Republicans Respond To Obama With A Soft-Focus Human Interest Speech

Republicans Respond To Obama With A Soft-Focus Human Interest Speech

WASHINGTON -- A top Republican lawmaker on Tuesday made a vague pledge that Congress will work toward immigration reform this year, in the party's official response to President Barack Obama's State of the Union address.

"It’s time to honor our history of legal immigration," said Rep. Cathy McMorris Rodgers (R-Wash.), speaking from her office in the Capitol. "We’re working on a step-by-step solution to immigration reform by first securing our borders and making sure America will always attract the best, brightest and hardest working from around the world."

McMorris Rodgers, the GOP's fourth-ranking member in the House, did not say whether an immigration reform bill should or would be passed by the chamber this year. And other than the single mention of immigration reform, her speech was largely an attempt to present a humanizing side of the GOP, "a more hopeful Republican vision."

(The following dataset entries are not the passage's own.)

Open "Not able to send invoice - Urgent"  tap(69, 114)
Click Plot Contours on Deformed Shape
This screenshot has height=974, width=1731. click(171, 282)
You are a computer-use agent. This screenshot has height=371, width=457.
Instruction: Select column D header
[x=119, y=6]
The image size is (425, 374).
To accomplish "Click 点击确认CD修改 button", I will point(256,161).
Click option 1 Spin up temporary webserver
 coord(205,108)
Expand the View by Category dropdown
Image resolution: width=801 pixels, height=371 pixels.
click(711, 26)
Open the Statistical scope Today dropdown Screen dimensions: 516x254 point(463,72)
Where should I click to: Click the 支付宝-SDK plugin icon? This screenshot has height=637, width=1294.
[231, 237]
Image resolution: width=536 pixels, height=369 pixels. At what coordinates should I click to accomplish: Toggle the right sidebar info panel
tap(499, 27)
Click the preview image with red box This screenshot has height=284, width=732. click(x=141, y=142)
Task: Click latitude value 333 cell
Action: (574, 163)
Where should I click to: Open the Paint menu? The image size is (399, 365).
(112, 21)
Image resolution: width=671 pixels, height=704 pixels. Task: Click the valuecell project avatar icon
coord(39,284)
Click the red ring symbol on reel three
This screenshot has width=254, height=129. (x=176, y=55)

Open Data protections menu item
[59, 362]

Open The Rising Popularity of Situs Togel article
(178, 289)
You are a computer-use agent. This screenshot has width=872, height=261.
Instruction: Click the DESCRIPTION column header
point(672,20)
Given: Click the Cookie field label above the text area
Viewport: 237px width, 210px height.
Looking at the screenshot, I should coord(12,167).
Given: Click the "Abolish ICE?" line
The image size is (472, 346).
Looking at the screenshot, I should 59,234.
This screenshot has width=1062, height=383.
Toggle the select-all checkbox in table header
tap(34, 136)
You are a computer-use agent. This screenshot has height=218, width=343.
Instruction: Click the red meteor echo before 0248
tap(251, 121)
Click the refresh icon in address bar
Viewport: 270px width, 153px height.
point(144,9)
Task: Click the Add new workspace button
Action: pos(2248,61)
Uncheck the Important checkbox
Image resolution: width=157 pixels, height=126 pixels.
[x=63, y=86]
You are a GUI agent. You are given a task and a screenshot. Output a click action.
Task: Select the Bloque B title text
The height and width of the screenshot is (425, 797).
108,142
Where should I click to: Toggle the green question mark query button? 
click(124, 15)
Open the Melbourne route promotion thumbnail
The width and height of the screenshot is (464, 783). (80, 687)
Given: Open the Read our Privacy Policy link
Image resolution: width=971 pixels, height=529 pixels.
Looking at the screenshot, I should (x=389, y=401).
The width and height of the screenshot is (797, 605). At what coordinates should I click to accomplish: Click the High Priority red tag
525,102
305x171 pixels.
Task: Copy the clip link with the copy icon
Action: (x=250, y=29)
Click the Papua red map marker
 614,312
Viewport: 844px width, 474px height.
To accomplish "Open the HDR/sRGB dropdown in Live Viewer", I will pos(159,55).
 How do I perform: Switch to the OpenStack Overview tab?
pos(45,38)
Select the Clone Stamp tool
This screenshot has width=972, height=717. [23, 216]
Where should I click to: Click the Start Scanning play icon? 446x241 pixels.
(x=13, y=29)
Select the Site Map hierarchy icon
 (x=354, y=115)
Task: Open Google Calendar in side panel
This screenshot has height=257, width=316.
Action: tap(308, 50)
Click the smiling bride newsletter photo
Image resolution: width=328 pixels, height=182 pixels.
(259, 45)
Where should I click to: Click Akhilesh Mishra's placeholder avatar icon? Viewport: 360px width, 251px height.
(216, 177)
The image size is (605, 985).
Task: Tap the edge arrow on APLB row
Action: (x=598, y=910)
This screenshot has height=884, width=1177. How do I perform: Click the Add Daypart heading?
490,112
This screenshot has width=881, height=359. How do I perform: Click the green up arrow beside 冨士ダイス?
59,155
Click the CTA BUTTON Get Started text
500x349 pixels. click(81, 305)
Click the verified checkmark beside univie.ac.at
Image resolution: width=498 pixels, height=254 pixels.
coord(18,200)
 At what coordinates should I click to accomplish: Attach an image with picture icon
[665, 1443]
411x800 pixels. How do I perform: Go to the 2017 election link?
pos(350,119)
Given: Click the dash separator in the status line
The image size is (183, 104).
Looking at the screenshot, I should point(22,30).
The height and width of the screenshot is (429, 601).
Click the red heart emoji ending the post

The 44-year-old mother of three, who gave birth to her third child in November, talked at length about her own biography: She worked at a McDonald's drive-through in college, she got up before dawn to pick apples on her family's orchard, she was in the 4H Club, she's married to a retired Navy commander. The YouTube livestream of her speech featured a picture of McMorris Rodgers' family when she mentioned her husband and children.

She also shared that her oldest child, Cole, who is 6, has Down syndrome, and emphasized that she and her husband saw his birth as "a gift from God."

"Cole, and his sisters, Grace and Brynn, have only made me more determined to see the potential in every human life -- that whether we are born with an extra 21st chromosome or without a dollar to our name -- we are not defined by our limits, but by our potential," McMorris Rodgers said.

Beyond that, her speech was largely a string of generalized bromides about how Republicans want to "empower people, not politicians."

But for a party that has lost support among women voters in the last few elections -- and is viewed by a good number of voters as the party of old white men -- such a soft-focus human interest speech was just what the GOP wanted.